Hotel rooms that are made accessible for the 2020 Tokyo Paralympic Games will remain so afterwards as part of the games’ legacy, according to the Guardian.
The news comes following government intervention and represents something of a U-turn, with many Tokyo hotels having previously come under fire for their policies regarding wheelchair accessibility.
The newspaper had previously revealed that wheelchair users attending the games would have to pay both to convert rooms for their stay and to remove modifications following their departure, which allegedly provoked much ire amongst British Paralympic officials.
However now local authorities have stepped in and insisted that the issue is ‘obsolete.’
The Guardian reports Jun Mitarai, part of the cabinet secretariat that co-ordinates Olympics planning, as saying: “After the refurbishments, the hotel rooms will not go back to the original state.

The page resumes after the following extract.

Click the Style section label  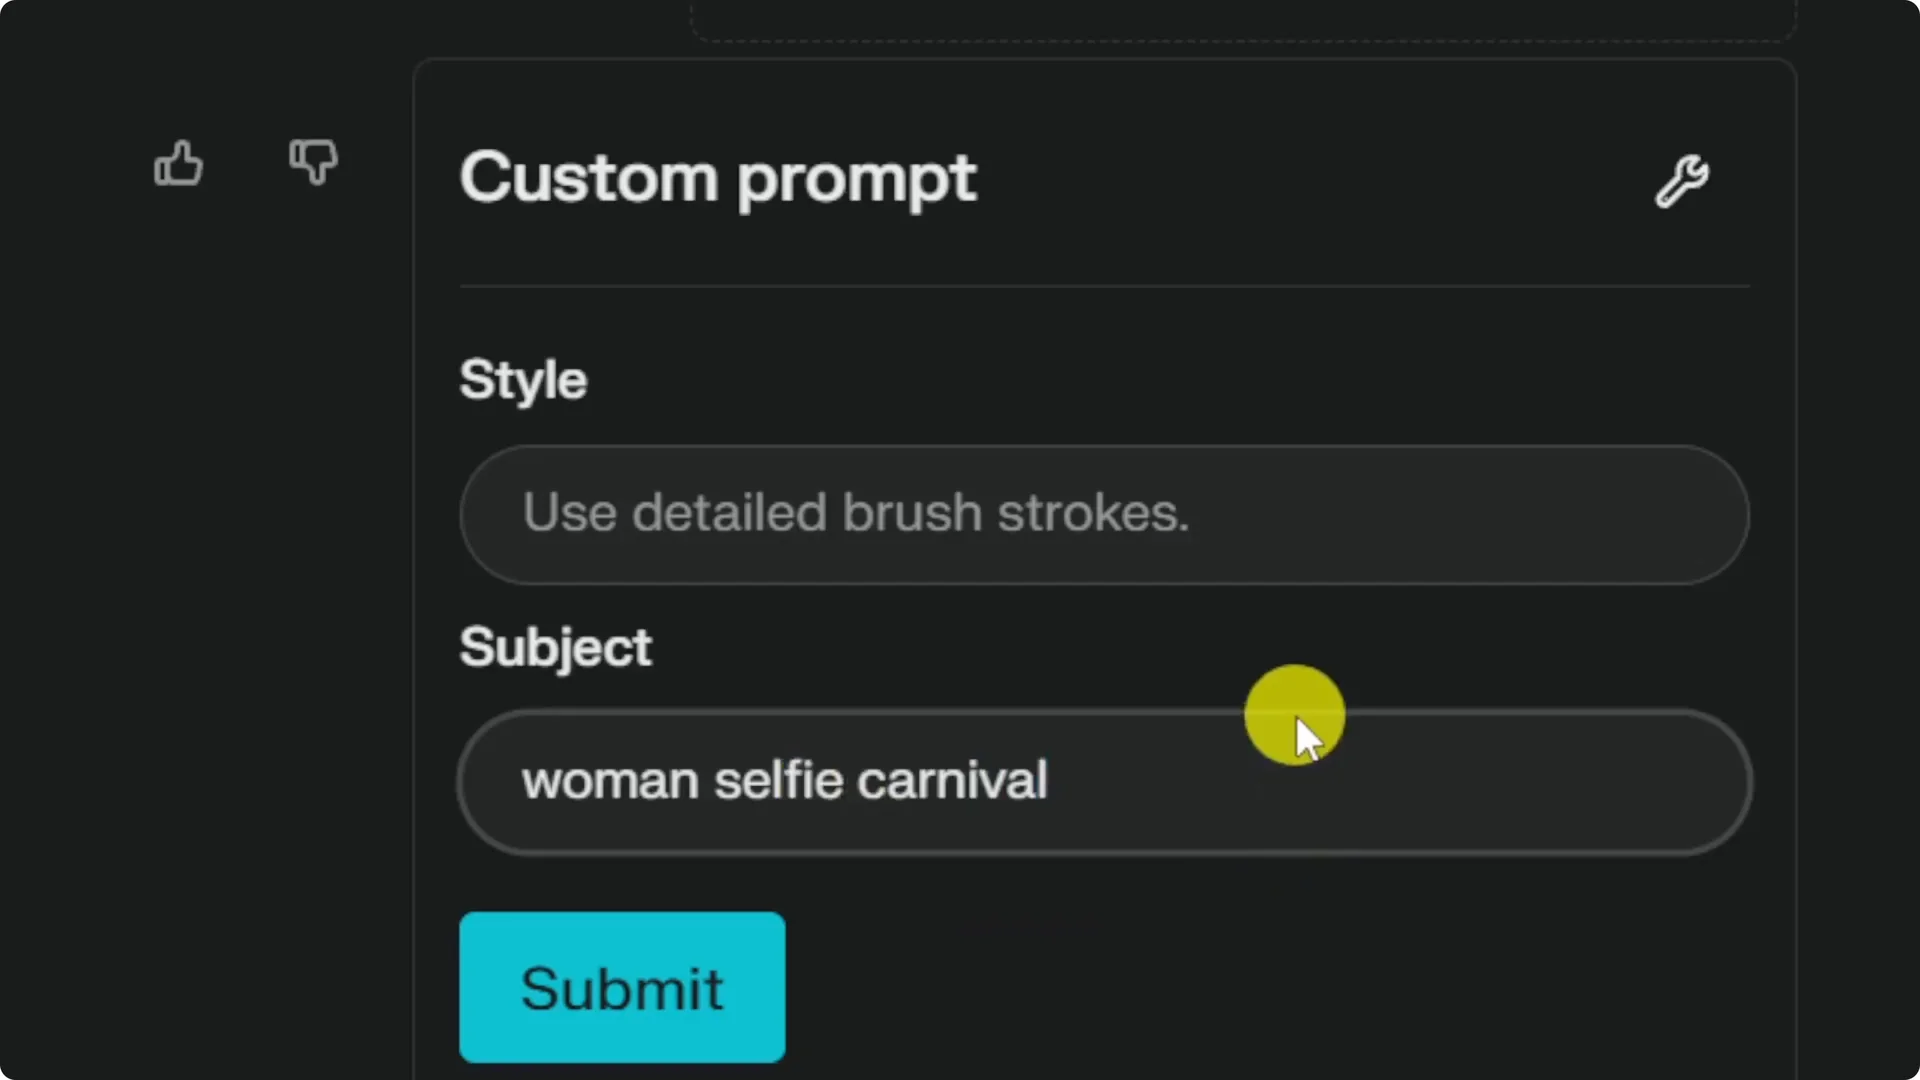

That is an agreement between the Yokohama city and the hotels. The rooms will be left as a legacy.
“Hotels shouldn’t view this as a cost but rather as an opportunity. Japan is already an ageing society and it is going to be an even more ageing society in the future. And also the percentage of people with impairment is said to be around 7% – but those who are travelling are still much much less. So we want people on the management side of hotels to see this as a business opportunity and expand the number of accessible rooms.”
Mitarai also went on to tell the paper that he believed the Tokyo Paralympics would play a similar role to London 2012 in altering the way disability sports and disabled people are seen by the public.
The Tokyo Paralympics will take place in late summer next year, with the games beginning on August 25 and ending on September 6.